Henrik Dahl

Personal information
- Date of birth: 1 May 1975 (age 50)
- Place of birth: Gödestad, Varberg, Norway
- Position: Defender

Senior career*
- Years: Team / Apps / (Gls)
- Grimeton IK
- Varbergs BoIS
- BK Häcken
- GAIS
- Silkeborg IF
- Bærum SK
- Lyn Fotball

= Henrik Dahl (footballer) =

Swedish footballer (born 1975)

Henrik Dahl (born 1 May 1975) is a Swedish football coach and former professional player who has been technical director at Bærum SK since December 2015. in the Norwegian 1st division.

==Playing career==
Dahl was born in Gödestad, Varberg.

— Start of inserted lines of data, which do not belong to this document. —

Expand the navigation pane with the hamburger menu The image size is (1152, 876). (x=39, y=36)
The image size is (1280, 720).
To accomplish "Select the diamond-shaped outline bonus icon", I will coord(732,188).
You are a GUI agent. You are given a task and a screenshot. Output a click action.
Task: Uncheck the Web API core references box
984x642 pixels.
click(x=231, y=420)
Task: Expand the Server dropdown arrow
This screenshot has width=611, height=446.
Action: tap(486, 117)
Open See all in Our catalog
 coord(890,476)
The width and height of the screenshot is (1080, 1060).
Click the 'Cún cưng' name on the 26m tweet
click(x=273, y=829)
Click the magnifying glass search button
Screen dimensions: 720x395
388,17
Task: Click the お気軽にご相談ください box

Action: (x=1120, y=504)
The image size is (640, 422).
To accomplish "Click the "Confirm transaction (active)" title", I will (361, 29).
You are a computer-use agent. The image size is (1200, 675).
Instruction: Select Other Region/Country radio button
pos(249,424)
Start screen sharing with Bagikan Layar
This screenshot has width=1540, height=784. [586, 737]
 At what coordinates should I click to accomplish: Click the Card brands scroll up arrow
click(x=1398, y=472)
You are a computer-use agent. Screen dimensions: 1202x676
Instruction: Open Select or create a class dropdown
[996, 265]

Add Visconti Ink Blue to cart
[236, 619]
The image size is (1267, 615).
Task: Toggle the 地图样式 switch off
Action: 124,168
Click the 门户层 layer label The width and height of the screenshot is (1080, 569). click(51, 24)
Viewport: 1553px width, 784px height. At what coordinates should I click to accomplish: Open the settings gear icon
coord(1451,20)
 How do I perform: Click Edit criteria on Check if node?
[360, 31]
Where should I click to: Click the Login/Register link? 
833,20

He played for Grimeton IK, Varbergs BoIS FC, BK Häcken, GAIS, in Denmark for Silkeborg IF and in Norway for Bærum SK and FC Lyn Oslo. He played as a fullback.

==Coaching career==
- Assistant manager: Bærum SK, 2012–2014
- Player development coach, 2013–2014
- UEFA-B license, 2012
- UEFA-A license, 2014
- UEFA Elite Youth A license, 2015
- Norges Fotballforbund FLK 4, 2018

==Personal life==
After retiring from football, Dahl was a sales and marketing manager at Hard Rock Cafe, Oslo for three years, and then joined Radio Metro, Oslo as a key account manager in 2011. He was an assistant coach in Bærum SK for three years while also director of sports (children and youth) at Lyn Fotball in 2014–2015. Since December 2015 he has been technical director at Bærum SK and player development coach at Fotballprogresjon Norge AS.